• eserlerin kendi dönemleriyle alakasız biçimleri de muhteva etmesi demektir.

    (bkz: sozlukte ciddiyet cabasi)
  • civilization 3'te, peyderpey inşa ettiğiniz kişisel sarayınızın* ilk katını greko-romen mimarisiyle, üstünü uzakdoğu mimarisiyle, çatıyı islam mimarisiyle, önündeki dikitleri ise native american mimarisiyle yaptığınız anda eşeğin damına itfaiye hortumuyla tazzikli su sıkabiliceğiniz formasyon.
  • "herseyin en iyisini alayim birlestireyim mükemmeli yaratayim" akimi... ama aşı her zaman tutmaz.
  • mantıksız bi hevese dayanan taklitçilik demektir. çeşitli yerlerden parçalar alıp birleştirmektir. yunan ve roma'da başlamıştır.
  • bir nevi kolaj... ama elestirmenlerce asagilanan bir tarzdir, cunku akimlarin genellikle ortaya ciktiklari cagla felsefeyle yakından iliskisi vardir, eklektisizm ise bu acidan temelsizdir.
  • insan dediğimiz varlık ziyadesiyle eklektiktir aslında. post-yapısalcılık başlığının altına topladığımız özgün eğilimler de eklektik başlığına sokulabilir. (bkz: diyalektik/@el fikir)
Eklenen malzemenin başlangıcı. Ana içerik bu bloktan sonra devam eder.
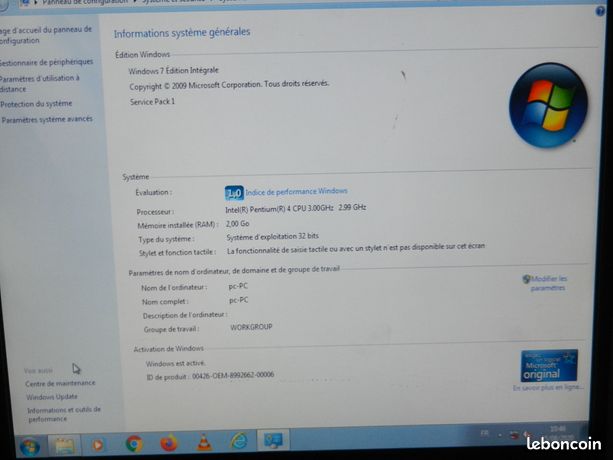The image size is (613, 460).
Task: Launch Windows Media Player from taskbar
Action: 98,445
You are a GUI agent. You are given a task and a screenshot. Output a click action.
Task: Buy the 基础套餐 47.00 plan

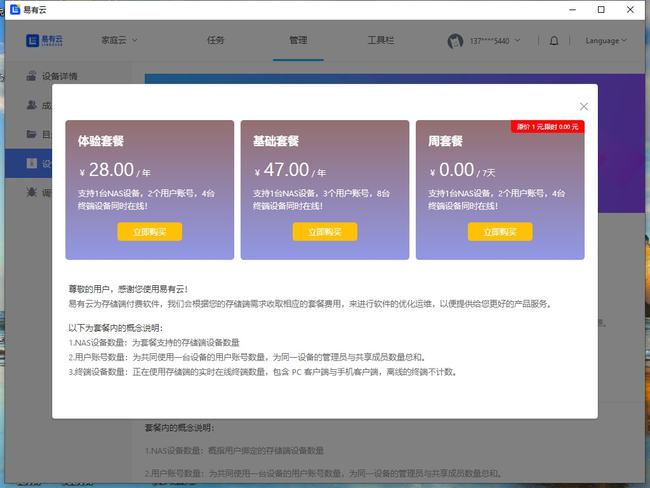pos(325,231)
    eklektisizm ile ilgili problem, tarihsel bağlamından koparılan olgunun güncel anlatının kavramsal çerçevesine oturtulurken forma indirgenmesidir aslen; oysa olgular bir forma belirli bir paradigmanın sonucu olarak kavuşurlar. salt forma indirgenmiş olgular, bir anlamda, ruhunu yitirmiş, iğdiş edilmiş, dışkılaştırılmış olurlar. işte ama, bir yandan da, malzemeye dönüşmüş olurlar.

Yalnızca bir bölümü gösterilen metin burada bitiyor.